◆ What you will do ◆
Reproduce the items below without changes, starting with the line that contains "out minus button?" and ending with the line that contains "(x=1325, y=26)", both lines included.

-- Begin Extracted records --

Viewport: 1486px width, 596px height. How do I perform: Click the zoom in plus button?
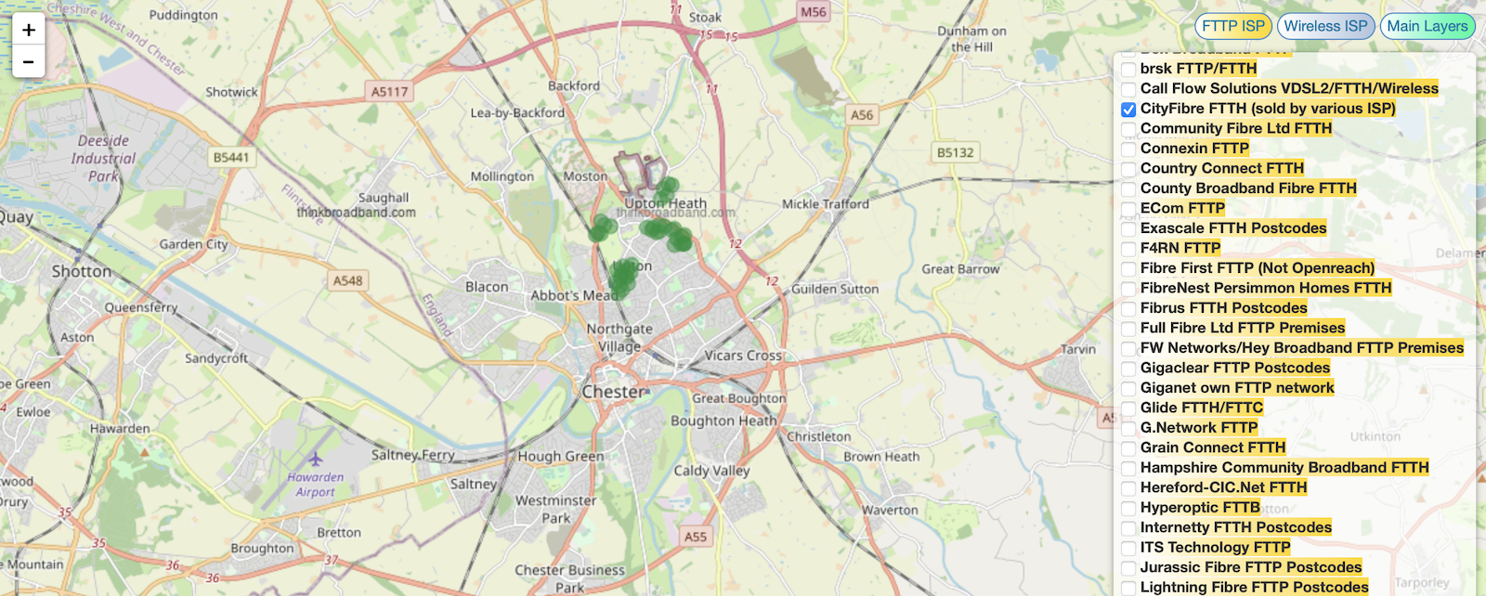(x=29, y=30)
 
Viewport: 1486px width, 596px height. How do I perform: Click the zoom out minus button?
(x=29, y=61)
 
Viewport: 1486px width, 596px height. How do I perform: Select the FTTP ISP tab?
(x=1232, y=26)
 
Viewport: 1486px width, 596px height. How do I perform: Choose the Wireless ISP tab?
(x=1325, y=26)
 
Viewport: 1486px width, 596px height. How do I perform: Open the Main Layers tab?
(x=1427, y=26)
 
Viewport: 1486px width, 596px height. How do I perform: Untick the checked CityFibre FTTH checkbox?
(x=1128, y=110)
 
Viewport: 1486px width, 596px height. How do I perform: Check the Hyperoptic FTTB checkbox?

-- End Extracted records --
-- Begin Extracted records --

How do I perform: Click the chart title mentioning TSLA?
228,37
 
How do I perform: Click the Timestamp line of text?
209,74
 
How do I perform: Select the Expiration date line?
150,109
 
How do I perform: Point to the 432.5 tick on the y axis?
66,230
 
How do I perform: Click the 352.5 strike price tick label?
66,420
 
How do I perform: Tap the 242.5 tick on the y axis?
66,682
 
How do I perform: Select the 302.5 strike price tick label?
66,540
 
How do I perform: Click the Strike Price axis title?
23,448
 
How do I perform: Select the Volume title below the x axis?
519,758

-- End Extracted records --

◆ Written solution ◆
Viewport: 1486px width, 596px height. How do I perform: Click the zoom out minus button?
(x=29, y=61)
 
Viewport: 1486px width, 596px height. How do I perform: Select the FTTP ISP tab?
(x=1232, y=26)
 
Viewport: 1486px width, 596px height. How do I perform: Choose the Wireless ISP tab?
(x=1325, y=26)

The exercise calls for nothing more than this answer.